Lucarelli v. United States, 943 F. Supp. 157 (D.P.R. 1996)
October 30, 1996
UNITED STATES of America, Defendant.
United States District Court, D. Puerto Rico.
Plinio Pérez-Marrero, Hato Rey, PR, for Plaintiffs.
Fidel A. Sevillano-Del-Río, Asst. U.S. Atty., Hato Rey, PR, for Defendant.
OPINION AND ORDER
PEREZ-GIMENEZ, District Judge.
Plaintiffs, who prevailed in their Federal Tort Claims Act ("FTCA") action, move the Court to award prejudgment interest, attorney's fees, and court costs pursuant to the Equal Access to Justice Act ("EAJA"), 28 U.S.C. § 2412 (1994).
1. Prejudgment Interest
This request must be denied, as the FTCA expressly prohibits the award of prejudgment interest. 28 U.S.C. § 2674 (1994); Library of Congress v. Shaw, 478 U.S. 310, 318 n. 6, 106 S. Ct. 2957, 2963 n. 6, 92 L. Ed. 2d 250 (1986); FDIC v. James T. Barnes of Puerto Rico, Inc., 834 F. Supp. 543, 548 (D.P.R.1993).
2. Attorney's Fees
The issue of attorney's fees is somewhat more complex and is misapprehended by both Plaintiffs and Defendant. Plaintiffs argue that the EAJA permits attorney's fees to be awarded "to the same extent that such awards may be made against private parties" and that they must be awarded unless the government has been "substantially justified" in resisting the action. Defendant contends that the tort exception to the EAJA, 28 U.S.C. § 2412(d) (1) (A), precludes attorney's fees in this case except as specifically allowed under the FTCA. On Defendant's reading, § 2678 of the FTCA provides for attorney's *158 fees, but caps them at 25 percent of a court judgment or settlement.
Defendant misconstrues § 2678 to its own detriment.
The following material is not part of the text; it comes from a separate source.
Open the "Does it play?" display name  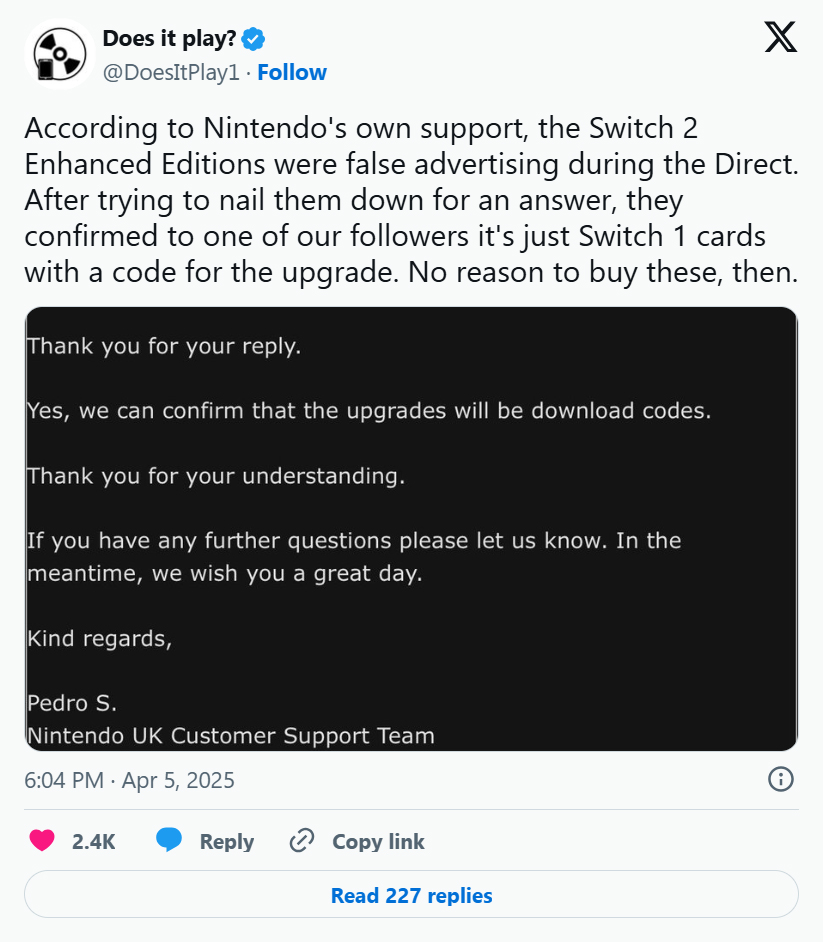(x=169, y=38)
The FTCA does not provide for awarding attorney's fees to a prevailing party. Section 2678 merely limits the amount an attorney may charge a client to 25 percent of a court settlement or judgment. Campbell v. United States, 835 F.2d 193, 196 (9th Cir. 1987); Joe v. United States, 772 F.2d 1535, 1536-37 (11th Cir.1985). Defendant also overlooks § 2412(b) of the EAJA, and Plaintiff conflates that section with § 2412(d) (1) (A).
The EAJA contains two provisions for awarding attorney's fees, § 2412(b) and § 2412(d) (1) (A). Section 2412(b) is permissive; it says a court "may award reasonable fees and expenses of attorneys ... to the prevailing party in any civil action brought ... against the United States...." and that "the United States shall be liable for such fees and expenses to the same extent that any other party would be liable under the common law or under the terms of any statute which specifically provides for such an award." 28 U.S.C. § 2412(b) (1994) (emphasis supplied). Section 2412(d) (1) (A), on the other hand, is mandatory; it provides that
[e]xcept as otherwise specifically provided by statute, a court shall award to a prevailing party other than the United States fees and other expenses ... incurred by that party in any civil action (other than cases sounding in tort) ... brought ... against the United States ... unless the court finds that the position of the United States was substantially justified or that special circumstances make an award unjust.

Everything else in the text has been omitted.